When Uncle Larry heard what had happened he shut his jaws with a click and a stern look came into his mild blue eyes.

"Of course someone took her," he said, patting Mary Rose's shoulder with a comforting hand. "But don't you worry, Mary Rose. A janitor can go into any flat in this building, so if someone is hiding her for fun or meanness I'll find out. An' if it's anyone outside, well, what are the police for if not to help folks? I'll just speak to Officer Murphy to be on the safe side."

He seemed so helpful and confident that Mary Rose stopped crying and tried to feel confident, also.

"Perhaps someone in the house did take her for company, but I think it would have been more polite if they'd said something to me," she murmured.

"It's more likely that one of the old cranks thought the bird was a nuisance and wrung its neck," frowned Uncle Larry when he spoke to Aunt Kate alone. He did not seem half so confident as when he had spoken to Mary Rose. "There are folks not so many miles away who'd not stop to think whether they broke a kid's heart or not so long as they had their way. I declare, Kate, I'm 'most sorry you didn't leave her in Mifflin. From all she says folks were kind to her there."
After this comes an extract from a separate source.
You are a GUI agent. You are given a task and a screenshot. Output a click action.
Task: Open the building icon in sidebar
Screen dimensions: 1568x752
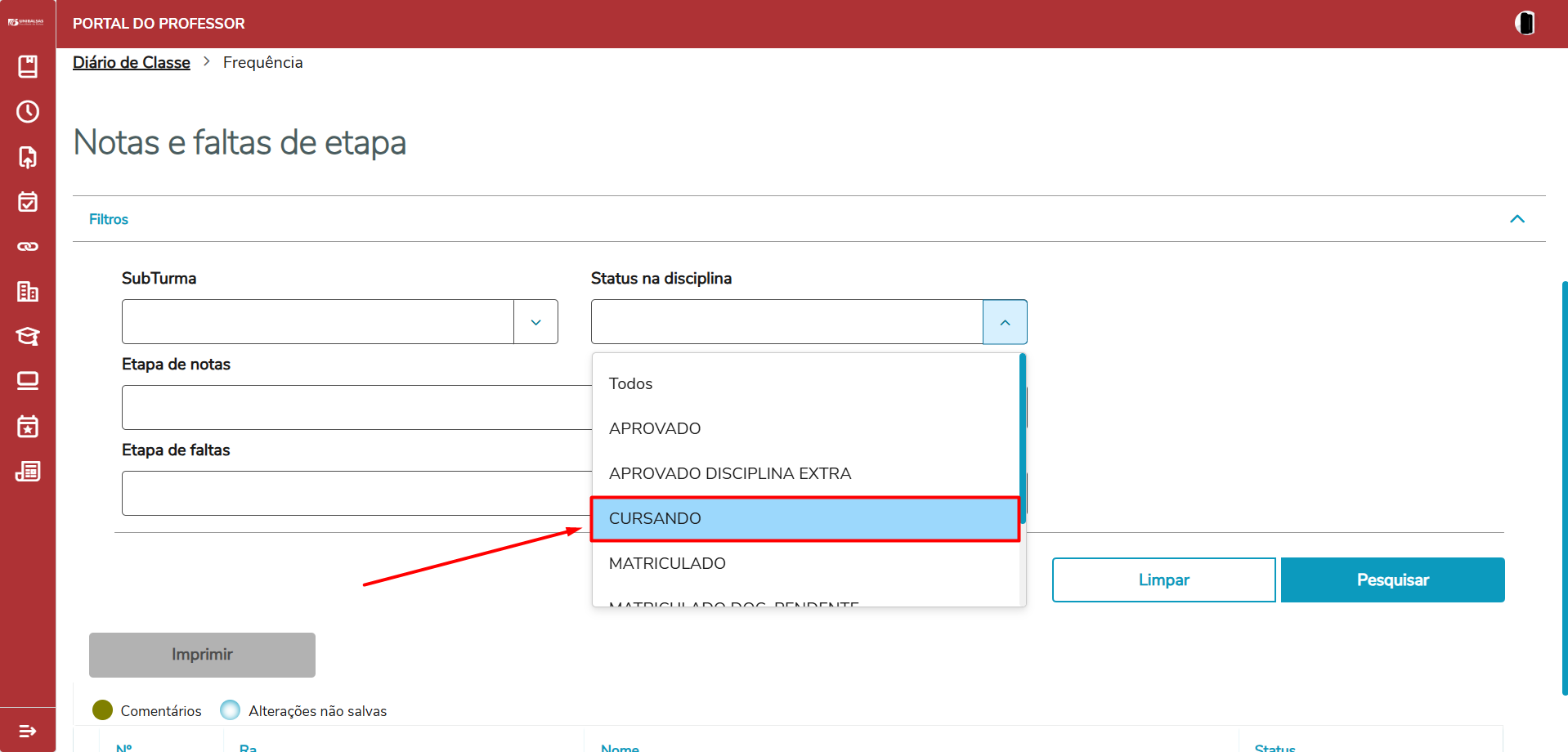pos(28,292)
"Well, I'm not sorry!" Aunt Kate's voice was emphatic. "It breaks my heart to have her hurt, but we'll just have to keep remindin' her of what she has left, although it seems if it was little enough. First her mother an' then her father, her cat put out to board an' her dog the same as given away, an' now her bird's stolen. You might almost think that Providence was pickin' on the little thing."

CHAPTER XVII

Jerry Longworthy went up the steps of the Washington and eyed the long row of mail boxes that ran down two sides of the vestibule, until he came to one whose card read, "Miss Elizabeth Thorley, Miss Blanche Carter." He touched the bell beneath.

"Is Miss Thorley in? This is Jerry Longworthy. I want to speak to you about Mary Rose."